JPH0232136A - Carbon black for blending of tire tread rubber - Google Patents

Abstract

(57) [Summary] This bulletin contains application data before electronic filing, so abstract data is not recorded.

Description

DETAILED DESCRIPTION OF THE INVENTION [Industrial Field of Application] The present invention relates to carbon black for tire tread rubber, which can impart high wear resistance and relatively low heat build-up to a rubber component.

[Conventional technology]

Conventionally, the specific surface area (particle size) and struture of carbon blanks have been considered to be the dominant factors in the rubber reinforcement performance of carbon blanks, and there are various types of carbon blanks depending on their characteristics. When blending with the rubber component, carbon black with variety characteristics that match the application material is selected and used.For example, a high degree of abrasion resistance is required under harsh driving conditions, such as in tire treads. For rubber parts,
Hard carbon black such as Nll01N220 is used.

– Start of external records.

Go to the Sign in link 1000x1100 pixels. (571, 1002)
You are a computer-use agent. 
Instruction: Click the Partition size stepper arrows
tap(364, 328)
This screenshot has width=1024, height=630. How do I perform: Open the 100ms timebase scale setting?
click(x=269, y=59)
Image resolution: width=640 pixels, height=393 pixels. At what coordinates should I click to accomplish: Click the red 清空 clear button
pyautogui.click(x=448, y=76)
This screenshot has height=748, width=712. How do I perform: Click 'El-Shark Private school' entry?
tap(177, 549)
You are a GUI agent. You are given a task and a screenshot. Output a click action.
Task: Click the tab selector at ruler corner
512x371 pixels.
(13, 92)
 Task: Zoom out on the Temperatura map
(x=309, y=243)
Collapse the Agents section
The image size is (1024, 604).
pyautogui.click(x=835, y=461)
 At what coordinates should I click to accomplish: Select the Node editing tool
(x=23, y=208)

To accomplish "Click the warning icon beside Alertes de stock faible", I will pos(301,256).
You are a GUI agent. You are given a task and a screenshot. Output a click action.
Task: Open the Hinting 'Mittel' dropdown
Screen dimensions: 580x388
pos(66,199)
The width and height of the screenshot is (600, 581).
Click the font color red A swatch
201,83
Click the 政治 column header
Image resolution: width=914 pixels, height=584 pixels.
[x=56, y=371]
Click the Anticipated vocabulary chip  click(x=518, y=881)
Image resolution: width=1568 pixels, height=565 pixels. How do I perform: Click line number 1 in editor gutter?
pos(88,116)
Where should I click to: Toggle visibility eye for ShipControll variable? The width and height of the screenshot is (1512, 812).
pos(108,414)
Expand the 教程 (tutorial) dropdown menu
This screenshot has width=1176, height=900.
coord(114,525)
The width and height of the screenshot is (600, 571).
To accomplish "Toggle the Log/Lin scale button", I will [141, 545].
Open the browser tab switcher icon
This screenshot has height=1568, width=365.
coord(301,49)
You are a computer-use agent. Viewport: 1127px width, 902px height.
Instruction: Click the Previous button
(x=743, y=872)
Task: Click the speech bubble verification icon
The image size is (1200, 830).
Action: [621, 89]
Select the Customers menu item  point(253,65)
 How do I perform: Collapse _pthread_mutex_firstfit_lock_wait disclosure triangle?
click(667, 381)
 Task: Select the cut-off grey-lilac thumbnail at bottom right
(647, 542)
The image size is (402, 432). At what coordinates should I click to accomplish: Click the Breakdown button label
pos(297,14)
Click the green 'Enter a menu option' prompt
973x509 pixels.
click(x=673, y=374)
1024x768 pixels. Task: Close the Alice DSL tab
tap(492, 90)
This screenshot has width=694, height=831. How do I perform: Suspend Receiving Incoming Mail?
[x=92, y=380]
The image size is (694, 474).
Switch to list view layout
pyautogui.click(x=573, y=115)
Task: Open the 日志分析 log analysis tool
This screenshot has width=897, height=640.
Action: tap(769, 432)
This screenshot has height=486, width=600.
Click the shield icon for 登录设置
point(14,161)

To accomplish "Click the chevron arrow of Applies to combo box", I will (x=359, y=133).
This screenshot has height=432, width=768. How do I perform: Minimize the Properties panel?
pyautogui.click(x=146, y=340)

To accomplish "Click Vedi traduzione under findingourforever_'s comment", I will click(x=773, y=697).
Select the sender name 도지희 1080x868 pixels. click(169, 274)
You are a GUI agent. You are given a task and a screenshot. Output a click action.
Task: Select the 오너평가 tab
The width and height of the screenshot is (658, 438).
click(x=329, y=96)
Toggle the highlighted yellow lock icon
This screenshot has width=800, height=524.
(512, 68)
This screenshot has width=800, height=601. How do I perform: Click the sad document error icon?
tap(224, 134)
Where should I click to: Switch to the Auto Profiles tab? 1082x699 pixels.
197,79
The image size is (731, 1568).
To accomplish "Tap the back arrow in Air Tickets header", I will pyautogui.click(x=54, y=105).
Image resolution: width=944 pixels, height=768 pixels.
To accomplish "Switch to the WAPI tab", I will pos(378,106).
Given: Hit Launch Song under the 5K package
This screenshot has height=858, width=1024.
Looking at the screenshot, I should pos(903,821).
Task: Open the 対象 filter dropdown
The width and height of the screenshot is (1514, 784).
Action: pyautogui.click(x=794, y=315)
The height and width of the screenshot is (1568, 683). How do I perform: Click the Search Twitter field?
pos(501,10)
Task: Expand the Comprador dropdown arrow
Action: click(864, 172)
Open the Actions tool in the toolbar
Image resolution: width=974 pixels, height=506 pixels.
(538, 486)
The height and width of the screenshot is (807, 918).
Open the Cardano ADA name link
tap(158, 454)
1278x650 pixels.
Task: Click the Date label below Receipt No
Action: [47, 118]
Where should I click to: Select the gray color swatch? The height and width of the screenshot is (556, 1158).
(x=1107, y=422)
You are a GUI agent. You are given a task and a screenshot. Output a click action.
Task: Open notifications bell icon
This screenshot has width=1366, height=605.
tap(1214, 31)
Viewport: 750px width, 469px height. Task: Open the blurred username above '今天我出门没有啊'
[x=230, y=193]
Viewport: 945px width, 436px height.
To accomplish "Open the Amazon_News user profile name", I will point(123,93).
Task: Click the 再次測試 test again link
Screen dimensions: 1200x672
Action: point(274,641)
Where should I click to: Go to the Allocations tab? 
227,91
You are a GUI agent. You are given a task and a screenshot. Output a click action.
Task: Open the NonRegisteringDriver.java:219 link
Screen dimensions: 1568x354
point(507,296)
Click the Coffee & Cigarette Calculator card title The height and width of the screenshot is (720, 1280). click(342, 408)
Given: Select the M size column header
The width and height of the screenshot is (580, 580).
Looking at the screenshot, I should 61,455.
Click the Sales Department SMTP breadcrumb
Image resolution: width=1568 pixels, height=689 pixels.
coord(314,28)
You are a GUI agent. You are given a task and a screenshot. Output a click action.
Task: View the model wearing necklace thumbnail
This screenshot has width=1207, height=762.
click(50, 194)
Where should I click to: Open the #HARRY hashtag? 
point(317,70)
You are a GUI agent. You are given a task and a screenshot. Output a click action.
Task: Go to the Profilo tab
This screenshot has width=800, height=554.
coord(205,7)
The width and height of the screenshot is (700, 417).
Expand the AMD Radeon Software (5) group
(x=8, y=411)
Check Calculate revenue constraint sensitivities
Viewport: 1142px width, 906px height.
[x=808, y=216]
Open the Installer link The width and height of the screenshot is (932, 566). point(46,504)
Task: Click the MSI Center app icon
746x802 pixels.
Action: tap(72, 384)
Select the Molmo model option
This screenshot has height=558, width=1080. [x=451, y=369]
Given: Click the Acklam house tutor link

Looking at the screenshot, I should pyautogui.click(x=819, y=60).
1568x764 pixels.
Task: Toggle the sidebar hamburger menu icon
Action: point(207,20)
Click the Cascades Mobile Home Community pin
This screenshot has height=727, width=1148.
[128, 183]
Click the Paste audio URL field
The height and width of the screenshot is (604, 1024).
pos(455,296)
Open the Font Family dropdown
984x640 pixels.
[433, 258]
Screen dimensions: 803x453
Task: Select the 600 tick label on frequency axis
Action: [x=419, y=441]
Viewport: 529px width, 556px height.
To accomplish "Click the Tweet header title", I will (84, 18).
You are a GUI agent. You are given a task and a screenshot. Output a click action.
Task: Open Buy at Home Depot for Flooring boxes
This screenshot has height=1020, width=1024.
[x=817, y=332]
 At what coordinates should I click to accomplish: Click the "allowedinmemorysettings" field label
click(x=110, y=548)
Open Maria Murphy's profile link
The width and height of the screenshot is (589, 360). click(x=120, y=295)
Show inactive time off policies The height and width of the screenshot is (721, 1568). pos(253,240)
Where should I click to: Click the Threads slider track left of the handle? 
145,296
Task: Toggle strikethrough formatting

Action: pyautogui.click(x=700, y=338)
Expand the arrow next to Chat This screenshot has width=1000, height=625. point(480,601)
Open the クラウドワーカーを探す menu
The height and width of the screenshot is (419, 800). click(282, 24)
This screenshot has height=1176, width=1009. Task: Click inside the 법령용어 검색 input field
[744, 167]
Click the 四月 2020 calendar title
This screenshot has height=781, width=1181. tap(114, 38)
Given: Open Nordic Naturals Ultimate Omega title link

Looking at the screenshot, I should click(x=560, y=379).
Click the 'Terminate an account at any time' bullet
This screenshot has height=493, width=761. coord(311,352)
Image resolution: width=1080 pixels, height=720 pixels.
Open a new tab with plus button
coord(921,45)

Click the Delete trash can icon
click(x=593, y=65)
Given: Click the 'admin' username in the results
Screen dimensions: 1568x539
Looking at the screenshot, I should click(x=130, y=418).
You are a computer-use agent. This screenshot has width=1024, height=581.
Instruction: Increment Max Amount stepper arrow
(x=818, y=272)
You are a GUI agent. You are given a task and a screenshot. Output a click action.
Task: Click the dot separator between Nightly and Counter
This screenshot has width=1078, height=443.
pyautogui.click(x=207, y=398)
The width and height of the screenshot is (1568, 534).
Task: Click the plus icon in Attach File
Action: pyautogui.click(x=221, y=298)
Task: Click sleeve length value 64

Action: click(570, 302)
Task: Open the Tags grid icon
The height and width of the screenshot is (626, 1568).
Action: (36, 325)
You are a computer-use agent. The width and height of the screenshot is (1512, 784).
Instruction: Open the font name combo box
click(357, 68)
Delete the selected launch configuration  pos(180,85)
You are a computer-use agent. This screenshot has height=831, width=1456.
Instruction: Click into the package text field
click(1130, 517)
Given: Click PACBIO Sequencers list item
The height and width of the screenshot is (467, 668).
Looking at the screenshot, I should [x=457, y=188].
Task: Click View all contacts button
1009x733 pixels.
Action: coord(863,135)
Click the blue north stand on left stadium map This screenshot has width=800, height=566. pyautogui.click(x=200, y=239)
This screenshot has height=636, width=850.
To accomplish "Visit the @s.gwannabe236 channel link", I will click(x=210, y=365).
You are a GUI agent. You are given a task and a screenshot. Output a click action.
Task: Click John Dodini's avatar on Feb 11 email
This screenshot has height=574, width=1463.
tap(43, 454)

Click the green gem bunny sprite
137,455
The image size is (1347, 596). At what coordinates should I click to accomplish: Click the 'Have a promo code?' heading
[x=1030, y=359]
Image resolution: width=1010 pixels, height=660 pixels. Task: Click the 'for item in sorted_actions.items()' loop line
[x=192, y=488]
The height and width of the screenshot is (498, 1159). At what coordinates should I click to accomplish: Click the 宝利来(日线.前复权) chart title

However, in recent years, as tire running has become more severe, the performance required of tire treads has also become more sophisticated, and it is particularly important to have both high wear resistance and low heat generation.

In general, the larger the specific surface area or stracture of carbon black, the higher the abrasion resistance, but on the other hand, the higher the heat generation property, and there is a trade-off between these two properties. Therefore, it is extremely difficult to simultaneously impart high abrasion resistance and low heat build-up to a rubber composition.

In order to solve this problem, various attempts have been made to apply carbon black having specific properties (Japanese Patent Publication No. 53-34149, Japanese Patent Application Laid-Open No. 63-112638, etc.).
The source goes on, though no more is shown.